Imp, I notice Sartre’s rather mocking dispostion as well. I, personally, don’t go so far as to resent who I would otherwise simply laugh at. Yes, I think the world in general is full of pathetic heathing masses commonly refered to as ‘human beings.’ But I don’t hate them, I just disregard them.

“Yes, I think the world in general is full of pathetic heathing masses commonly refered to as ‘human beings.’ But I don’t hate them, I just disregard them.”

I’m very interested in this statement, could you explain in detail what make them pathetic?
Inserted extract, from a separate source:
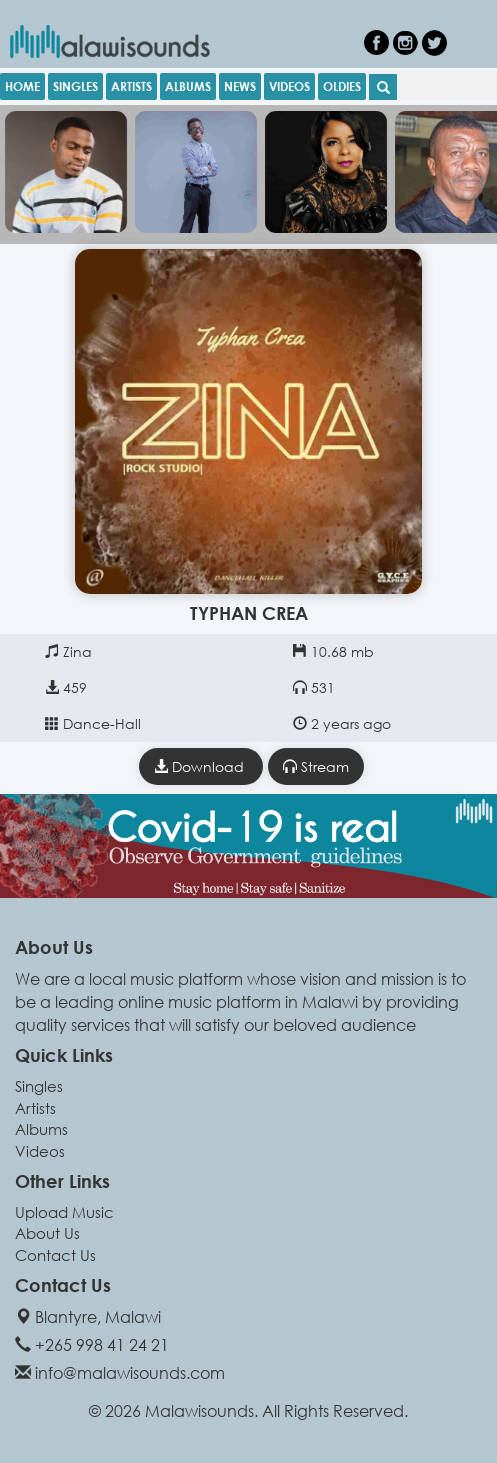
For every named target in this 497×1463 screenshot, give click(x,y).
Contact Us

Yes, PR, I think I could. I even think an entire thread should be devoted to discussing the ‘virtuous’ person. Hell, gimme a few days and I might write an essay about the ‘virtous’ person According to De’trop.

That’s a damn good idea. Thanks for mentioning it.

I’m counting on you DT.

Make it happen. I shall be the first to comment.

What the hell does ‘heathing’ mean, anyway?

Did I say that?

Okay, I meant to say heaving.

Here, hit this…[cough]…

Don’t get me wrong DT, I don’t decorate my face. When I said what I said, I meant what I said. Bye the way, being all curled and twisted up is probably one of the most disgusting features of modern people.

curled and twisted…

Nietzsche: Twilight 31

“When stepped on, a worm doubles up. That is clever. In that way he lessens the probability of being stepped on again. In the language of morality: humility. —”

-Imp

well, maybe iwas a bit harsh… i no exception do feel humilited from time to time.